• TASK TO CARRY OUT
Write the material out again, line by line, exactly as it is.

BEGIN DATASET RECORDS

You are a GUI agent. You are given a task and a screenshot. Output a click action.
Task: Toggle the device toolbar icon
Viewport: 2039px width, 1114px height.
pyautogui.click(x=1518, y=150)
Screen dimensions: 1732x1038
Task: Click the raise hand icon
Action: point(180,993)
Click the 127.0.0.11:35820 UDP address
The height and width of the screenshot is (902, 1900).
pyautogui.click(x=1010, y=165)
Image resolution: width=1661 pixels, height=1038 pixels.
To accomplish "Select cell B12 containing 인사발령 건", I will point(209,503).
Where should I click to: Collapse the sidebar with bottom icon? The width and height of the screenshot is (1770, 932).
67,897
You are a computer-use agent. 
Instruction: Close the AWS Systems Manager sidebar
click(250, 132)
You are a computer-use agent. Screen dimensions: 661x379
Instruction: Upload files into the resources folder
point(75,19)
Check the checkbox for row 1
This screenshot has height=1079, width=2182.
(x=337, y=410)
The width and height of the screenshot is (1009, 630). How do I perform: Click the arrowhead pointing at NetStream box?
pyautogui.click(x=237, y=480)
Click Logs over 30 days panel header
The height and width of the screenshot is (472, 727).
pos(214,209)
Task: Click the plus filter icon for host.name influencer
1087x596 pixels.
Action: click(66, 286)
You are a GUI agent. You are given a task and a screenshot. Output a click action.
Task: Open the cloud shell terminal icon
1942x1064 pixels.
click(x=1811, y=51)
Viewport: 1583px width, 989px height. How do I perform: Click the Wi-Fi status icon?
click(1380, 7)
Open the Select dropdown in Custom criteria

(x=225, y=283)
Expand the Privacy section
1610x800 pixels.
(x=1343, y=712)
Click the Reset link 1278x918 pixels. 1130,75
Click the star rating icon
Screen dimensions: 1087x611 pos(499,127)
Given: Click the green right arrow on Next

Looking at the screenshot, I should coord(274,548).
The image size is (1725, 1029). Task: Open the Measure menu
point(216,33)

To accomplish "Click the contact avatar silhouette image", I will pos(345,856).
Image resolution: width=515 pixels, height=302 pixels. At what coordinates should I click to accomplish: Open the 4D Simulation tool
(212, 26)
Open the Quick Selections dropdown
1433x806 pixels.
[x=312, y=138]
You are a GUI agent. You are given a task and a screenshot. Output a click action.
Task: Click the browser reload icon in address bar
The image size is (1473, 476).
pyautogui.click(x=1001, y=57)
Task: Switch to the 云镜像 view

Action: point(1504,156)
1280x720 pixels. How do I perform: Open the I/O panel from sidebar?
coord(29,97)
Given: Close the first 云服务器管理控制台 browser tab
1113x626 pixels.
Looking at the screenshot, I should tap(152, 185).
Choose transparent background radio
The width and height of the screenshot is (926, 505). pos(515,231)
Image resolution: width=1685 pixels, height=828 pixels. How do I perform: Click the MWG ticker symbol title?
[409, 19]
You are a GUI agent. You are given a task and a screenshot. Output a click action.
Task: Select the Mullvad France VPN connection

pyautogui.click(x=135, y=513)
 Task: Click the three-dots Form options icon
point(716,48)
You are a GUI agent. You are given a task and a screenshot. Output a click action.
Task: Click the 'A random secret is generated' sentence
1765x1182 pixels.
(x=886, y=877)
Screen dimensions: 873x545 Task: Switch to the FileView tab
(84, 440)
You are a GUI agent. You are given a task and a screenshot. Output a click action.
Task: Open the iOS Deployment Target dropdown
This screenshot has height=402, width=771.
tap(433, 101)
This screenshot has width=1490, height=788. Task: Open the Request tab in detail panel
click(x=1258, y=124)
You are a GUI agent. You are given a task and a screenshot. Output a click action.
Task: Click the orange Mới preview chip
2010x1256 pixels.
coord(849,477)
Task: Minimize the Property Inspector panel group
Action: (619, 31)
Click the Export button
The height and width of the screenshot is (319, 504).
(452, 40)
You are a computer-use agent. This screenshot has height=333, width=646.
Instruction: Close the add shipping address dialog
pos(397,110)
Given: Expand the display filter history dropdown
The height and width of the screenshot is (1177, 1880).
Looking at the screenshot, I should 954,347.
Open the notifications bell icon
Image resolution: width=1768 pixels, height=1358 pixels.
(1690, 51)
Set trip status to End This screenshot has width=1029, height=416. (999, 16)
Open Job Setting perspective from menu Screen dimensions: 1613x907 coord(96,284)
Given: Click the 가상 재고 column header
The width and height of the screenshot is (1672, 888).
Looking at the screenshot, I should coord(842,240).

END DATASET RECORDS

• EXERCISE RESPONSE
You are a GUI agent. You are given a task and a screenshot. Output a click action.
Task: Toggle the device toolbar icon
Viewport: 2039px width, 1114px height.
pyautogui.click(x=1518, y=150)
Screen dimensions: 1732x1038
Task: Click the raise hand icon
Action: point(180,993)
Click the 127.0.0.11:35820 UDP address
The height and width of the screenshot is (902, 1900).
pyautogui.click(x=1010, y=165)
Image resolution: width=1661 pixels, height=1038 pixels.
To accomplish "Select cell B12 containing 인사발령 건", I will point(209,503).
Where should I click to: Collapse the sidebar with bottom icon? The width and height of the screenshot is (1770, 932).
67,897
You are a computer-use agent. 
Instruction: Close the AWS Systems Manager sidebar
click(250, 132)
You are a computer-use agent. Screen dimensions: 661x379
Instruction: Upload files into the resources folder
point(75,19)
Check the checkbox for row 1
This screenshot has height=1079, width=2182.
(x=337, y=410)
The width and height of the screenshot is (1009, 630). How do I perform: Click the arrowhead pointing at NetStream box?
pyautogui.click(x=237, y=480)
Click Logs over 30 days panel header
The height and width of the screenshot is (472, 727).
pos(214,209)
Task: Click the plus filter icon for host.name influencer
1087x596 pixels.
Action: click(66, 286)
You are a GUI agent. You are given a task and a screenshot. Output a click action.
Task: Open the cloud shell terminal icon
1942x1064 pixels.
click(x=1811, y=51)
Viewport: 1583px width, 989px height. How do I perform: Click the Wi-Fi status icon?
click(1380, 7)
Open the Select dropdown in Custom criteria

(x=225, y=283)
Expand the Privacy section
1610x800 pixels.
(x=1343, y=712)
Click the Reset link 1278x918 pixels. 1130,75
Click the star rating icon
Screen dimensions: 1087x611 pos(499,127)
Given: Click the green right arrow on Next

Looking at the screenshot, I should coord(274,548).
The image size is (1725, 1029). Task: Open the Measure menu
point(216,33)

To accomplish "Click the contact avatar silhouette image", I will pos(345,856).
Image resolution: width=515 pixels, height=302 pixels. At what coordinates should I click to accomplish: Open the 4D Simulation tool
(212, 26)
Open the Quick Selections dropdown
1433x806 pixels.
[x=312, y=138]
You are a GUI agent. You are given a task and a screenshot. Output a click action.
Task: Click the browser reload icon in address bar
The image size is (1473, 476).
pyautogui.click(x=1001, y=57)
Task: Switch to the 云镜像 view

Action: point(1504,156)
1280x720 pixels. How do I perform: Open the I/O panel from sidebar?
coord(29,97)
Given: Close the first 云服务器管理控制台 browser tab
1113x626 pixels.
Looking at the screenshot, I should tap(152, 185).
Choose transparent background radio
The width and height of the screenshot is (926, 505). pos(515,231)
Image resolution: width=1685 pixels, height=828 pixels. How do I perform: Click the MWG ticker symbol title?
[409, 19]
You are a GUI agent. You are given a task and a screenshot. Output a click action.
Task: Select the Mullvad France VPN connection

pyautogui.click(x=135, y=513)
 Task: Click the three-dots Form options icon
point(716,48)
You are a GUI agent. You are given a task and a screenshot. Output a click action.
Task: Click the 'A random secret is generated' sentence
1765x1182 pixels.
(x=886, y=877)
Screen dimensions: 873x545 Task: Switch to the FileView tab
(84, 440)
You are a GUI agent. You are given a task and a screenshot. Output a click action.
Task: Open the iOS Deployment Target dropdown
This screenshot has height=402, width=771.
tap(433, 101)
This screenshot has width=1490, height=788. Task: Open the Request tab in detail panel
click(x=1258, y=124)
You are a GUI agent. You are given a task and a screenshot. Output a click action.
Task: Click the orange Mới preview chip
2010x1256 pixels.
coord(849,477)
Task: Minimize the Property Inspector panel group
Action: (619, 31)
Click the Export button
The height and width of the screenshot is (319, 504).
(452, 40)
You are a computer-use agent. This screenshot has height=333, width=646.
Instruction: Close the add shipping address dialog
pos(397,110)
Given: Expand the display filter history dropdown
The height and width of the screenshot is (1177, 1880).
Looking at the screenshot, I should 954,347.
Open the notifications bell icon
Image resolution: width=1768 pixels, height=1358 pixels.
(1690, 51)
Set trip status to End This screenshot has width=1029, height=416. (999, 16)
Open Job Setting perspective from menu Screen dimensions: 1613x907 coord(96,284)
Given: Click the 가상 재고 column header
The width and height of the screenshot is (1672, 888).
Looking at the screenshot, I should coord(842,240).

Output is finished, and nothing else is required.